■ Try it: Find the line in the entries below that contains "This screenshot has height=298, width=306.". Repeat it exactly, and every line after it through the line that contains "Sort by the PNAME".

■ Stored data entries:
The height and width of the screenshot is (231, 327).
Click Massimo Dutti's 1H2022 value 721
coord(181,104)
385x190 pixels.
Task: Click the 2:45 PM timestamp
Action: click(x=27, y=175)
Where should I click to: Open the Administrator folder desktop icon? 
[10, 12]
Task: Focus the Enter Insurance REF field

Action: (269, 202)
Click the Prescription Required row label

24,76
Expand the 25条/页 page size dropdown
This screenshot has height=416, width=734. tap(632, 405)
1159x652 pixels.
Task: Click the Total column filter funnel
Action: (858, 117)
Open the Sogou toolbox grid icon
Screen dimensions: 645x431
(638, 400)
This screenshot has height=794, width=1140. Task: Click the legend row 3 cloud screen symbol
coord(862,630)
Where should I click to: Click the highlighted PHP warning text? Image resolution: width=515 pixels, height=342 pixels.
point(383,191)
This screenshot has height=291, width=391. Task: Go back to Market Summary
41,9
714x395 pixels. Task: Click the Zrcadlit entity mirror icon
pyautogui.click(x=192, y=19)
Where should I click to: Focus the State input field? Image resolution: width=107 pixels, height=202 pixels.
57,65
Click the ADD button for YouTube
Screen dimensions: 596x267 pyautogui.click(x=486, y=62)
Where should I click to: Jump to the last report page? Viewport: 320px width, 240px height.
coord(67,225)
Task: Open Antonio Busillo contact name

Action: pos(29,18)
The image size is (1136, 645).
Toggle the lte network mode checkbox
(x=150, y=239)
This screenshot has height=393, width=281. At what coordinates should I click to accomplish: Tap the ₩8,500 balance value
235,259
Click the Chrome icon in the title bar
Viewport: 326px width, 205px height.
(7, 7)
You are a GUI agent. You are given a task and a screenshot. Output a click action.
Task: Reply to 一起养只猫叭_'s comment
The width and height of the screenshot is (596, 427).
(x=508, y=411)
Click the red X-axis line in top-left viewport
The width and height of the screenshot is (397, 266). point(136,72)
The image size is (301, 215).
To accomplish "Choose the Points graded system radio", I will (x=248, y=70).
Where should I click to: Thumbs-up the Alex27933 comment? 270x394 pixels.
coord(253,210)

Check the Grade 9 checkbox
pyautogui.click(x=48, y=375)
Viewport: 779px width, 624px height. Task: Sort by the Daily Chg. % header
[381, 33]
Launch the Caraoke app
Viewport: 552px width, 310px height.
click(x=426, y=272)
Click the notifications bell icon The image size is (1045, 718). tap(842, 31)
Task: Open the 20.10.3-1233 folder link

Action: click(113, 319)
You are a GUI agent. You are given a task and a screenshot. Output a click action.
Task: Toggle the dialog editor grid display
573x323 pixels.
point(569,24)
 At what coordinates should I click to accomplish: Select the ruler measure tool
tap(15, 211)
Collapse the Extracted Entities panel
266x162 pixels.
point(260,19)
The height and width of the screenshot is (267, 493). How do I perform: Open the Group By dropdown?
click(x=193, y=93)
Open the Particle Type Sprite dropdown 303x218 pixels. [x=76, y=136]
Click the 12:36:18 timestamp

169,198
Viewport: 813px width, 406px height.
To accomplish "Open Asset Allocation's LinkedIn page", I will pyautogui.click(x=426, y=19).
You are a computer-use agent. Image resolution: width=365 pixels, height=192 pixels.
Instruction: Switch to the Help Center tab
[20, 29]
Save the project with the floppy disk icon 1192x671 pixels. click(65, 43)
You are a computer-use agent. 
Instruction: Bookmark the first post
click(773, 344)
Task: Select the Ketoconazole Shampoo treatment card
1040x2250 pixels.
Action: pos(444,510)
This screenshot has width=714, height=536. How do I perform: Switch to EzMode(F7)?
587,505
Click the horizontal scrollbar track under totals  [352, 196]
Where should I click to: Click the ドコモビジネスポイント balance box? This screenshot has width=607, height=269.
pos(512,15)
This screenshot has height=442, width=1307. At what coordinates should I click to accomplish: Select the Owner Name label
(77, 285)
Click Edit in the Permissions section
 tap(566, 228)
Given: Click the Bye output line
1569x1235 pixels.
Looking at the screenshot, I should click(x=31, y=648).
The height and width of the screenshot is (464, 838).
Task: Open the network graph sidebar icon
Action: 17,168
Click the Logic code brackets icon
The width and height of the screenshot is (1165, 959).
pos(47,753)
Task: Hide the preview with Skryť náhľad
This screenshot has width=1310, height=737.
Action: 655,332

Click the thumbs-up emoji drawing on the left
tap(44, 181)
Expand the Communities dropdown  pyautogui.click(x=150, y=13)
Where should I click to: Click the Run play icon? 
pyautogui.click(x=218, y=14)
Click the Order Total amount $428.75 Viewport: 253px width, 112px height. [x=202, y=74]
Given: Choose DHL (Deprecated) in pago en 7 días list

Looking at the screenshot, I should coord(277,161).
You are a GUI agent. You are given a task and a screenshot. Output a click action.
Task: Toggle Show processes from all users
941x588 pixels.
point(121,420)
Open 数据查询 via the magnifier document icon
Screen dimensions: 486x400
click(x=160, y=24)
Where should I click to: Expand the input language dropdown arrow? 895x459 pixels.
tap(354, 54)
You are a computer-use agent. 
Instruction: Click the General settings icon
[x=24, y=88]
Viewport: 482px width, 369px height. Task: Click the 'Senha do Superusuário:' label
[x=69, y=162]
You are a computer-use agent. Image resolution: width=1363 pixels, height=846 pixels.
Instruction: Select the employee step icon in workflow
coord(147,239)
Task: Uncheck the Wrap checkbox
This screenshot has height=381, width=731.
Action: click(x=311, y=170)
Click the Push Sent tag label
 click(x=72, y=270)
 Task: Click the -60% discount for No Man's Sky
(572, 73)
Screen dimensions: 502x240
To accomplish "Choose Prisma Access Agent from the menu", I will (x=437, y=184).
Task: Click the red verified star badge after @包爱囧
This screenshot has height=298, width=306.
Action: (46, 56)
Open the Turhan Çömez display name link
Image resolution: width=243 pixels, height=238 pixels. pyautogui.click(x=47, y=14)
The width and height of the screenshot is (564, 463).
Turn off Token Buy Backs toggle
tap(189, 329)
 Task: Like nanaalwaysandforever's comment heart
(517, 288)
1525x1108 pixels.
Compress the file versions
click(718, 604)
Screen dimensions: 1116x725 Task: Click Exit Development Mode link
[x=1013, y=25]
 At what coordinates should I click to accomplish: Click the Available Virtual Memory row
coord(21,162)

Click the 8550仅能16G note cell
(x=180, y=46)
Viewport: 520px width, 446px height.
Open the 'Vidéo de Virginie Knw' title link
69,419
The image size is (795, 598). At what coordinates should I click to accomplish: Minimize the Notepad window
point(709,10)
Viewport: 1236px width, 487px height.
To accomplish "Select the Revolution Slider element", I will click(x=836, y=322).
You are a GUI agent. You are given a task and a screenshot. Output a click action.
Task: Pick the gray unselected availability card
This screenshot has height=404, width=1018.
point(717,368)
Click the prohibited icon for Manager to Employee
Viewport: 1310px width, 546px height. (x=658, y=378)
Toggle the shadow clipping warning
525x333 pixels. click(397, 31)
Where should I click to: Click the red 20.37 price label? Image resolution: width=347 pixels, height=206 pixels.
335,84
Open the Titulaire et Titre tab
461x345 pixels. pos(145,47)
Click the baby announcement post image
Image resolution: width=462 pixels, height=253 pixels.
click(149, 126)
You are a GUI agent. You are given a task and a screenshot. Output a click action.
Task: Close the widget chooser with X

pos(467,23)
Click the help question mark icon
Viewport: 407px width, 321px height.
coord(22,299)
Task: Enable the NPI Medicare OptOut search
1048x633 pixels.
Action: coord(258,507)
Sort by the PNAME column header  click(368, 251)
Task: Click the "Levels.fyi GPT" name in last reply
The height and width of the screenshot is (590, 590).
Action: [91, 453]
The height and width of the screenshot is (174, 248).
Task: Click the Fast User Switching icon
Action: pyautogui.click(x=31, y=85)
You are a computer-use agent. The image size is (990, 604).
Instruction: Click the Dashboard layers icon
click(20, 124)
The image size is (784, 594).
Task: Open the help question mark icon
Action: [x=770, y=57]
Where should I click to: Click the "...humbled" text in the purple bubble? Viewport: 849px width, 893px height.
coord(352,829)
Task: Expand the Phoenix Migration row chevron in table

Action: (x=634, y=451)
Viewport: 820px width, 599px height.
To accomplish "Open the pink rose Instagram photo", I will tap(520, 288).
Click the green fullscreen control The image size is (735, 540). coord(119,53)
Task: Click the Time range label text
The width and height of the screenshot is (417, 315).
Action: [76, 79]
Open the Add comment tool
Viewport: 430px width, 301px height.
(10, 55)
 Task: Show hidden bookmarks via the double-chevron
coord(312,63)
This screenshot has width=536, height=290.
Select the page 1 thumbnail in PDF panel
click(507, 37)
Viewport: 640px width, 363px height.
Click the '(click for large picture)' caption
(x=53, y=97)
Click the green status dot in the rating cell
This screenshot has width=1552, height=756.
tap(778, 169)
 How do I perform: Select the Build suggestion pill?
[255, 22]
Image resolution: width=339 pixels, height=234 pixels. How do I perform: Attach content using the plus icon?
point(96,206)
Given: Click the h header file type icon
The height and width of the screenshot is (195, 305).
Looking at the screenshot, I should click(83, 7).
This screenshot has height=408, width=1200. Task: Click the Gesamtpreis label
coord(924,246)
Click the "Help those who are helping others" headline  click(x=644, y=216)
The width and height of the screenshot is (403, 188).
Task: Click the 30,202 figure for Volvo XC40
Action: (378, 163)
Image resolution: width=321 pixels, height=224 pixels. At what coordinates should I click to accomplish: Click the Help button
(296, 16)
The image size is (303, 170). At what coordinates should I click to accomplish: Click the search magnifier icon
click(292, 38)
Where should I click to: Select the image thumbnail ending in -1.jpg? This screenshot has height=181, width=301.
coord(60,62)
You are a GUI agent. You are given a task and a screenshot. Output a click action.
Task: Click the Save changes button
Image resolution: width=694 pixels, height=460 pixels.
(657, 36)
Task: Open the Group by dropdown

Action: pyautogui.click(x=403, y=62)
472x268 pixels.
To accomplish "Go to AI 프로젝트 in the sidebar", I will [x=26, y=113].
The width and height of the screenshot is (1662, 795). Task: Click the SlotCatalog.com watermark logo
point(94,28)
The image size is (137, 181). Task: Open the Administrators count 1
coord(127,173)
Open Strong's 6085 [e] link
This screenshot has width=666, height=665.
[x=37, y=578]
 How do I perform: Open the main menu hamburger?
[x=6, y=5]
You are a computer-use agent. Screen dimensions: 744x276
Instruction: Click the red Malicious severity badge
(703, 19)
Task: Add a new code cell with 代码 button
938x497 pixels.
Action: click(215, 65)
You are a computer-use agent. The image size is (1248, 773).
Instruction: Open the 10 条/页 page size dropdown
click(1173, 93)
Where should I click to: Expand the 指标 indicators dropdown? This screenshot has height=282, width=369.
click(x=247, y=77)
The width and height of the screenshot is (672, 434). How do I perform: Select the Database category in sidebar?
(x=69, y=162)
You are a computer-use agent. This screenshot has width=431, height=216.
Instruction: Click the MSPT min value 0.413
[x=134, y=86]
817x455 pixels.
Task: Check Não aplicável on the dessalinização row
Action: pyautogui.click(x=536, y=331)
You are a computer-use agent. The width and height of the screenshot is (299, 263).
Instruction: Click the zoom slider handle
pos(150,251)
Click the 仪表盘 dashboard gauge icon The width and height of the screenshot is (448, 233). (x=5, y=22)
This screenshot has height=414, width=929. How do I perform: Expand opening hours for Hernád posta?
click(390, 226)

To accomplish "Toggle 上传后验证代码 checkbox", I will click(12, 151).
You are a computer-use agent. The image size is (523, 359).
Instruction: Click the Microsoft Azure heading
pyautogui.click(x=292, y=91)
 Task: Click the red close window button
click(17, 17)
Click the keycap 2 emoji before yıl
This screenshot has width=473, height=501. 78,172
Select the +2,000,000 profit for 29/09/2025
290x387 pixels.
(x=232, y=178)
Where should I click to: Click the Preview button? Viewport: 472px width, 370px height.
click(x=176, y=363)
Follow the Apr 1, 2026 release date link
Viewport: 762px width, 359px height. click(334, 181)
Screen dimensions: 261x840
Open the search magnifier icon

■ Written answer:
This screenshot has height=298, width=306.
Action: (46, 56)
Open the Turhan Çömez display name link
Image resolution: width=243 pixels, height=238 pixels. pyautogui.click(x=47, y=14)
The width and height of the screenshot is (564, 463).
Turn off Token Buy Backs toggle
tap(189, 329)
 Task: Like nanaalwaysandforever's comment heart
(517, 288)
1525x1108 pixels.
Compress the file versions
click(718, 604)
Screen dimensions: 1116x725 Task: Click Exit Development Mode link
[x=1013, y=25]
 At what coordinates should I click to accomplish: Click the Available Virtual Memory row
coord(21,162)

Click the 8550仅能16G note cell
(x=180, y=46)
Viewport: 520px width, 446px height.
Open the 'Vidéo de Virginie Knw' title link
69,419
The image size is (795, 598). At what coordinates should I click to accomplish: Minimize the Notepad window
point(709,10)
Viewport: 1236px width, 487px height.
To accomplish "Select the Revolution Slider element", I will click(x=836, y=322).
You are a GUI agent. You are given a task and a screenshot. Output a click action.
Task: Pick the gray unselected availability card
This screenshot has height=404, width=1018.
point(717,368)
Click the prohibited icon for Manager to Employee
Viewport: 1310px width, 546px height. (x=658, y=378)
Toggle the shadow clipping warning
525x333 pixels. click(397, 31)
Where should I click to: Click the red 20.37 price label? Image resolution: width=347 pixels, height=206 pixels.
335,84
Open the Titulaire et Titre tab
461x345 pixels. pos(145,47)
Click the baby announcement post image
Image resolution: width=462 pixels, height=253 pixels.
click(149, 126)
You are a GUI agent. You are given a task and a screenshot. Output a click action.
Task: Close the widget chooser with X

pos(467,23)
Click the help question mark icon
Viewport: 407px width, 321px height.
coord(22,299)
Task: Enable the NPI Medicare OptOut search
1048x633 pixels.
Action: coord(258,507)
Sort by the PNAME column header  click(368, 251)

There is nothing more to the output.